§ **WORK INSTRUCTION**: Find the string "button" in the data, and copy out each line that has it.

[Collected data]
--------------------

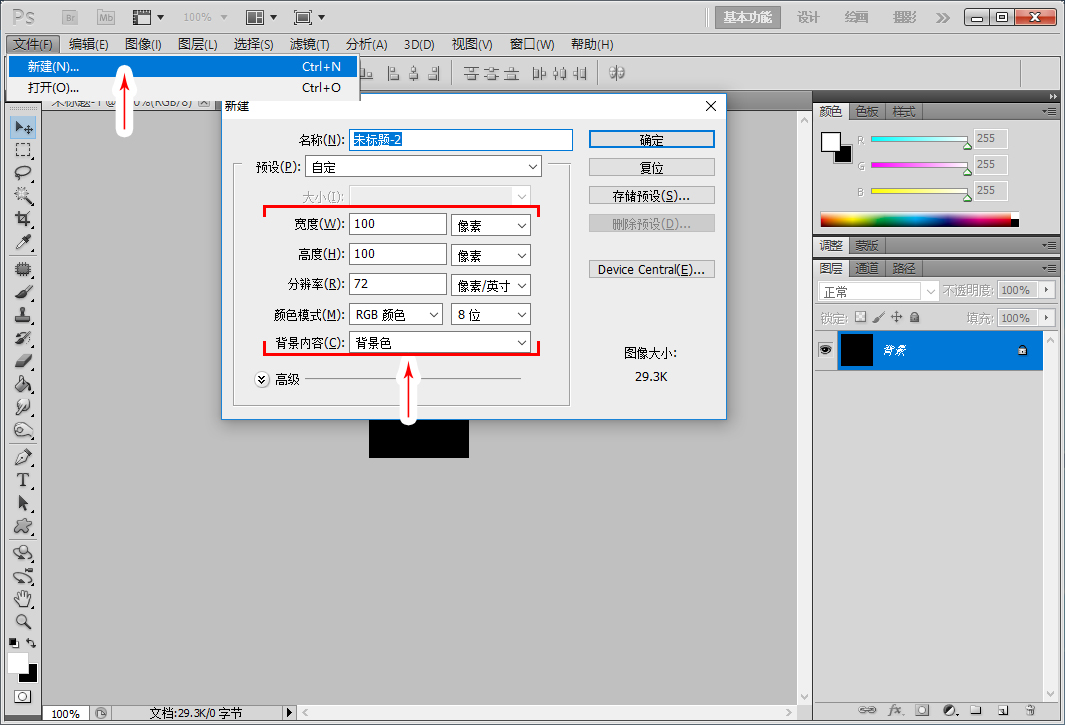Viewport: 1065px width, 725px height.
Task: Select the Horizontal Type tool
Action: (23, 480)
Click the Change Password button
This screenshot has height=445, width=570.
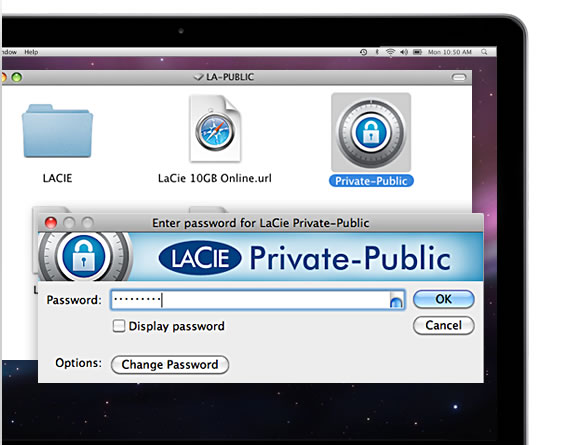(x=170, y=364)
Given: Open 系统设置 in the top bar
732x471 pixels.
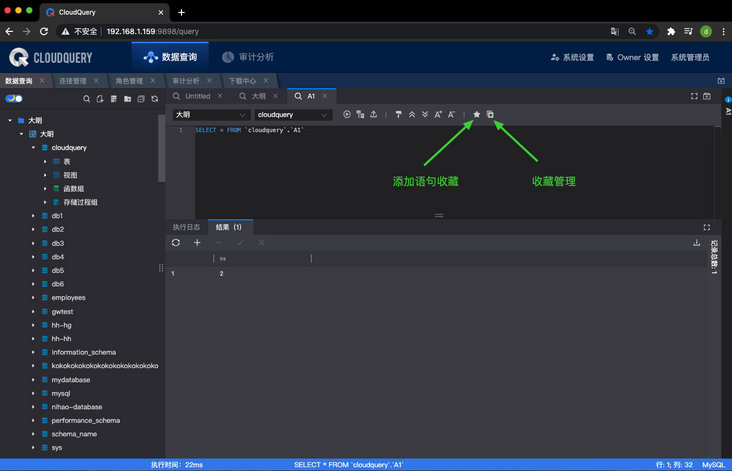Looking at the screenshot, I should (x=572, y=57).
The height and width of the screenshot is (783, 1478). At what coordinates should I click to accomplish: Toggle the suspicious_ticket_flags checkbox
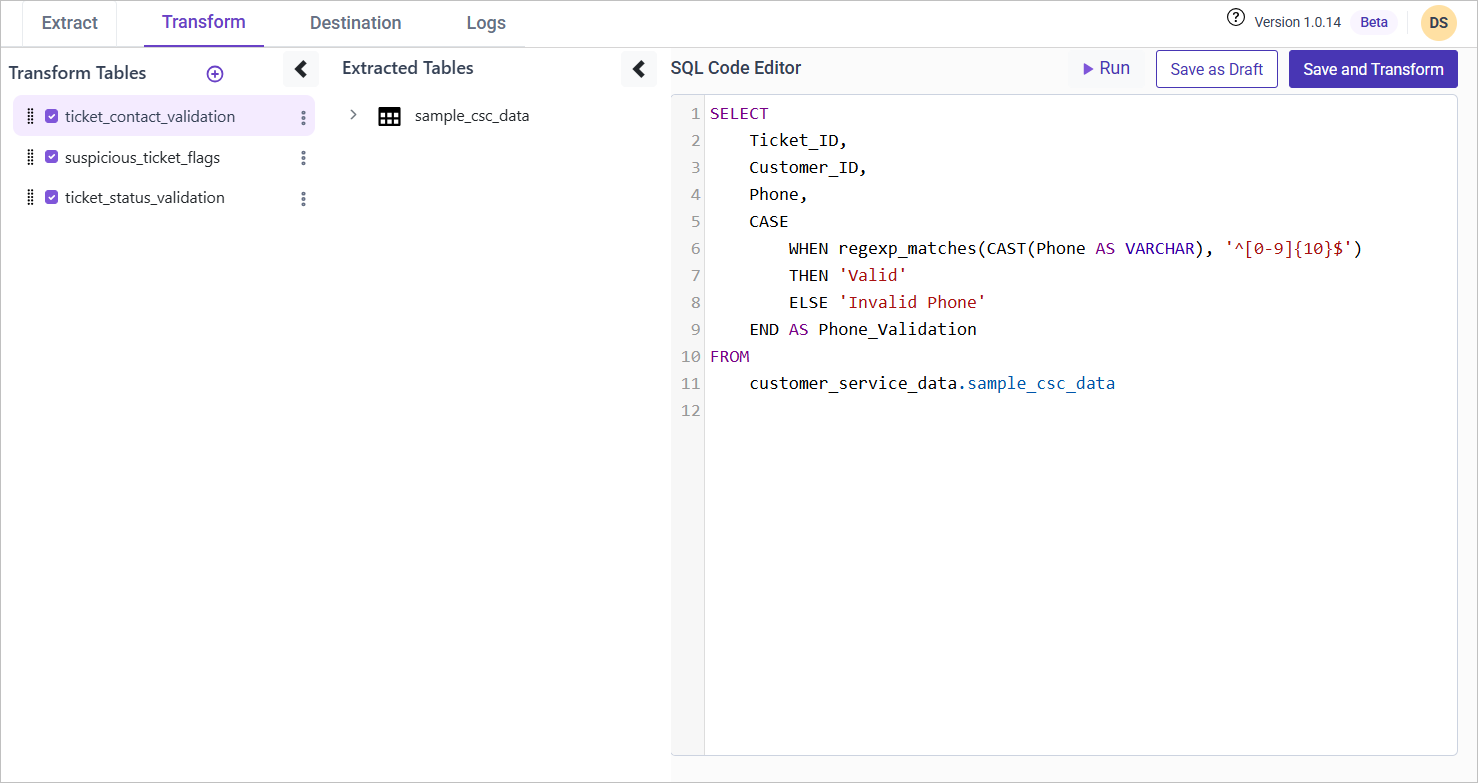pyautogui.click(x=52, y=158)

--------------------

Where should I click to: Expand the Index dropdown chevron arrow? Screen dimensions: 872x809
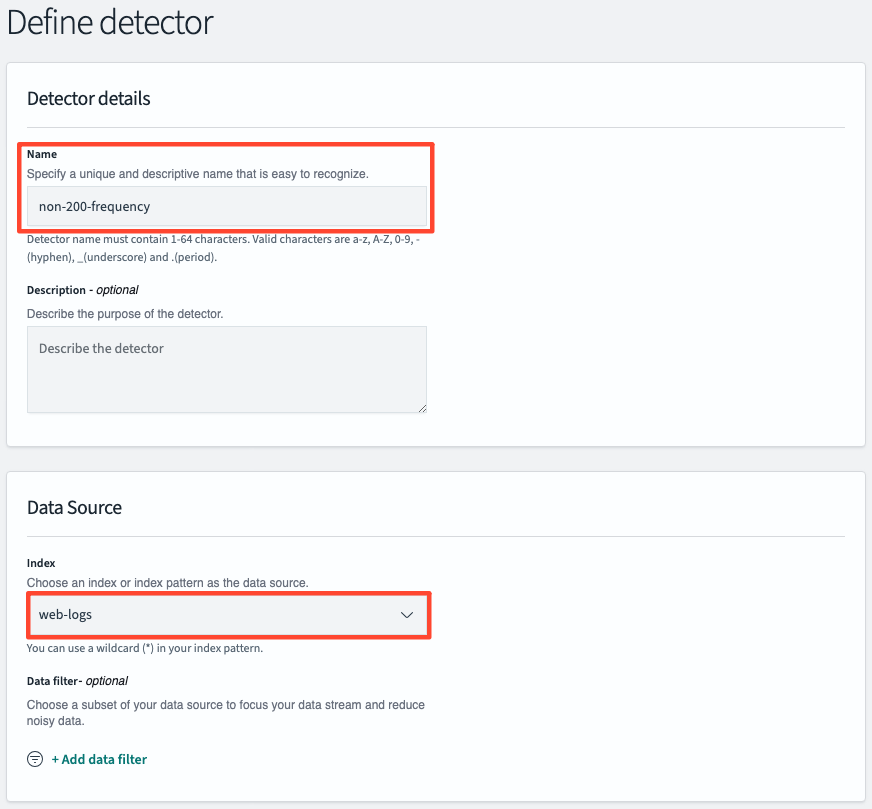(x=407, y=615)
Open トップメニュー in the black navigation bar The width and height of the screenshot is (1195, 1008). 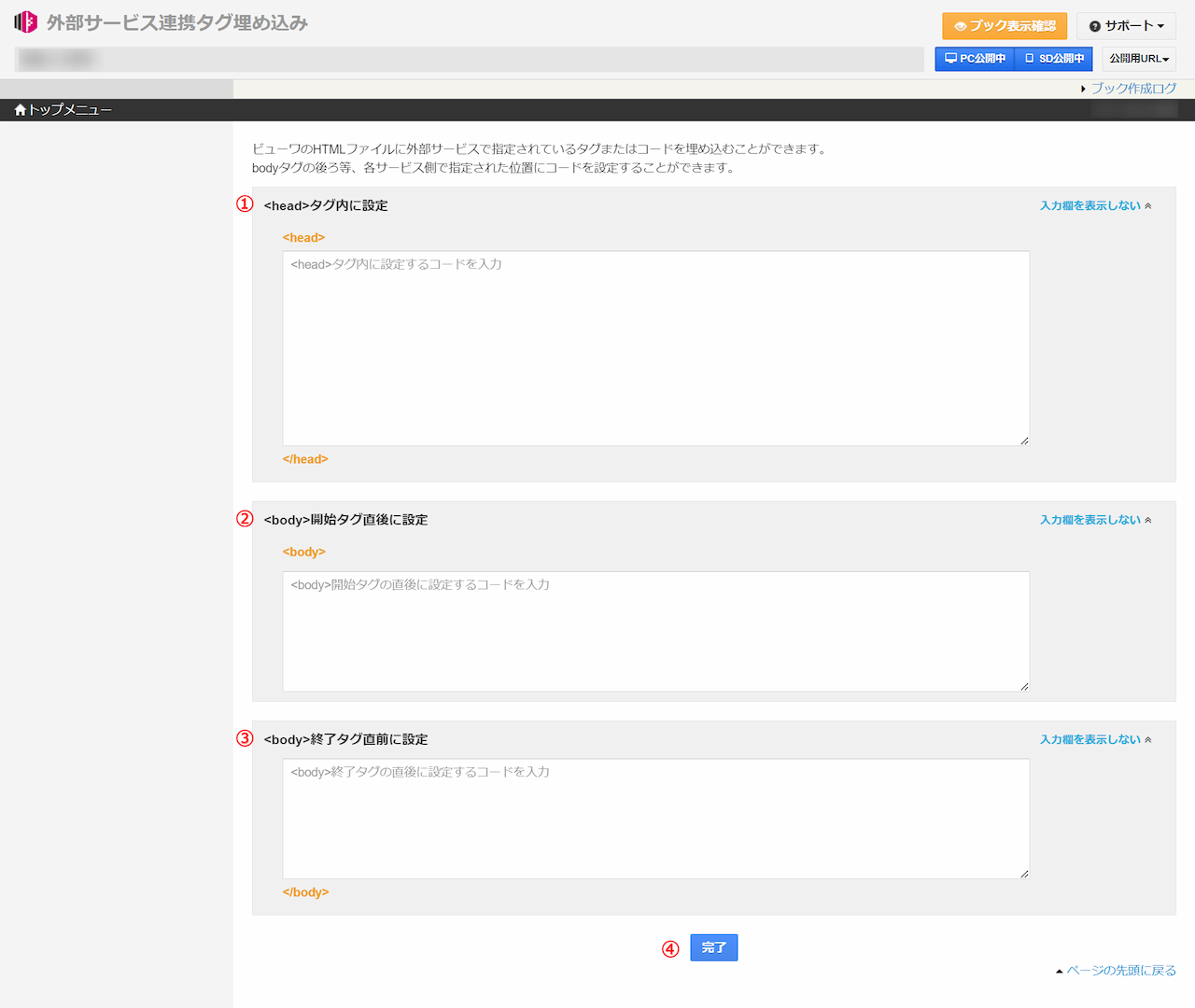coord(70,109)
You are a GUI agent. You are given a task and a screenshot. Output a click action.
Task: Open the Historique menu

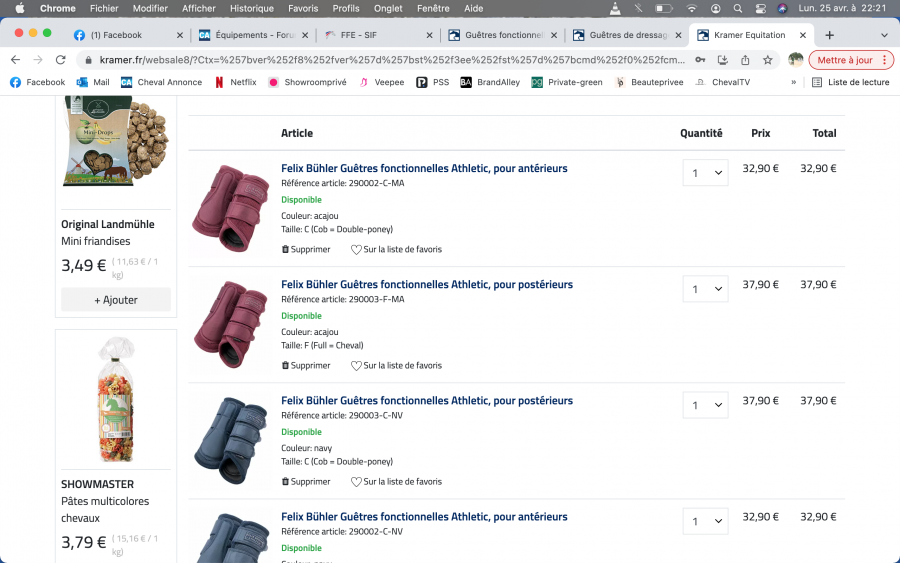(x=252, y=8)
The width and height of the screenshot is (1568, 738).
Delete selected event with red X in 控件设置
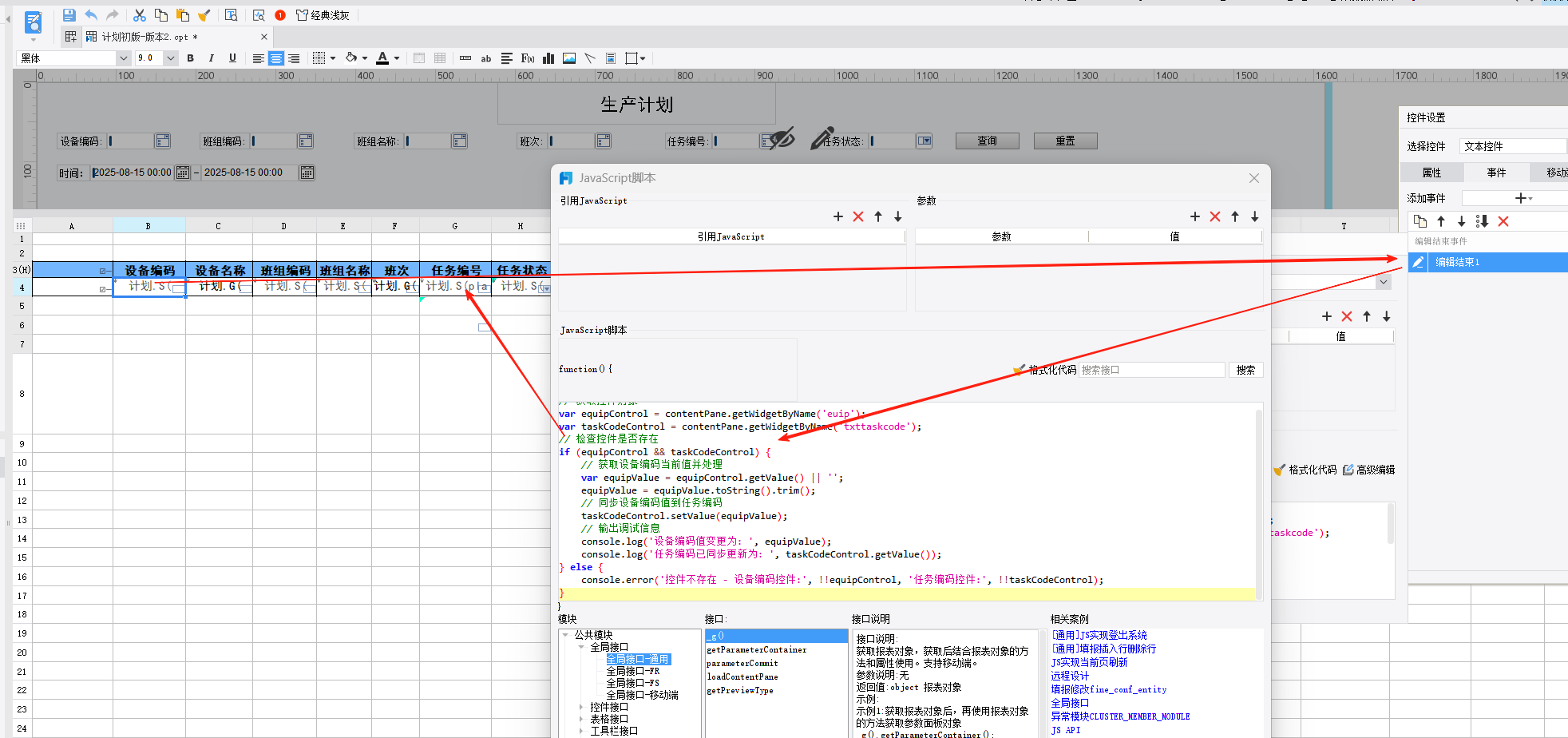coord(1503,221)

--------------------

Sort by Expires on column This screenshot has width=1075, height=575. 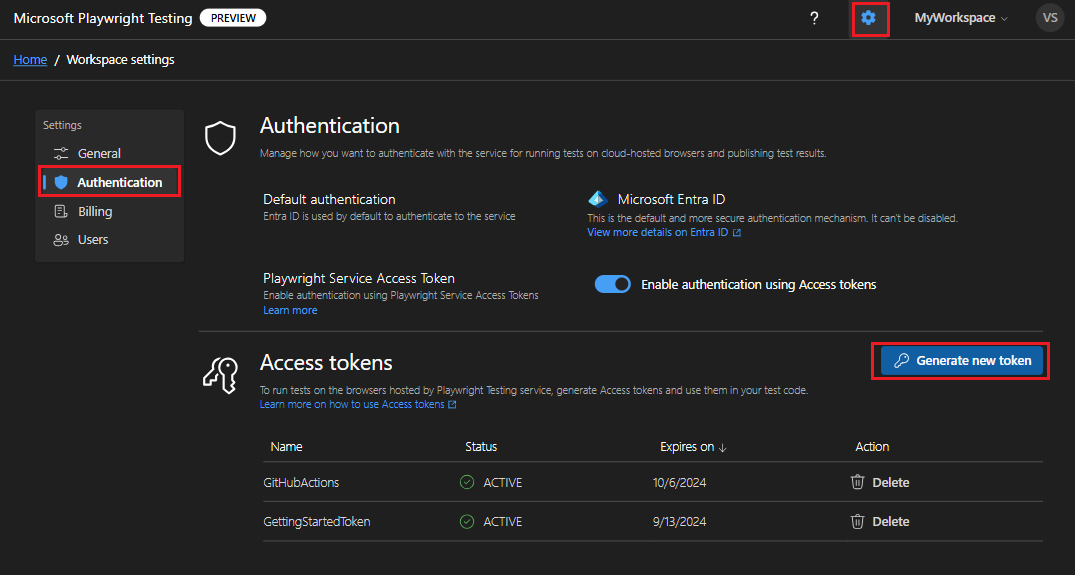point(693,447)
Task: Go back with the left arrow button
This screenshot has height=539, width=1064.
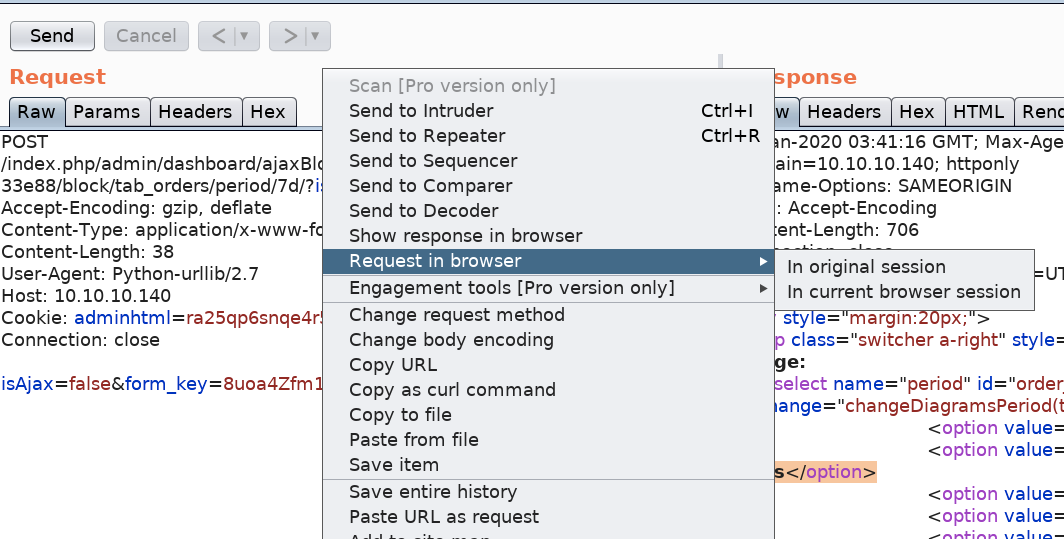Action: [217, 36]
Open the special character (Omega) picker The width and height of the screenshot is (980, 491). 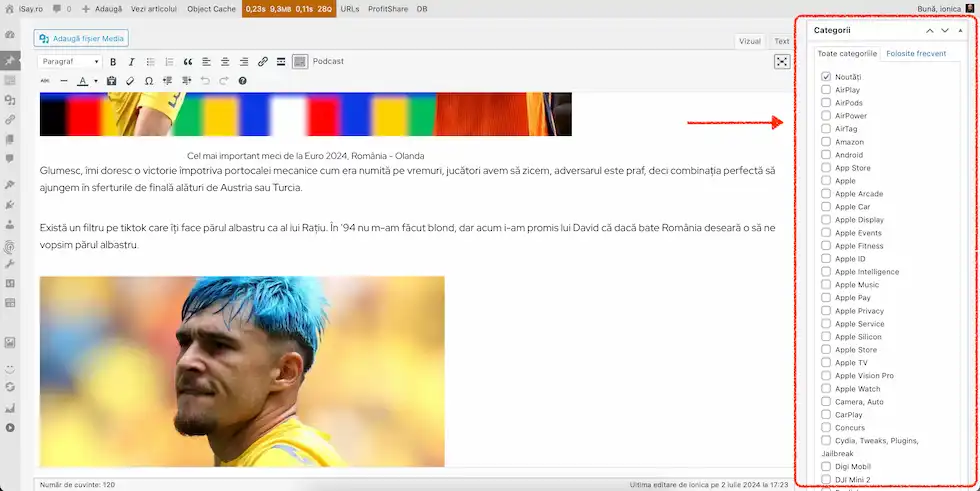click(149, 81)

--------------------

§ **EXERCISE SOLUTION**:
Click the Change Password button
Task: Go back with the left arrow button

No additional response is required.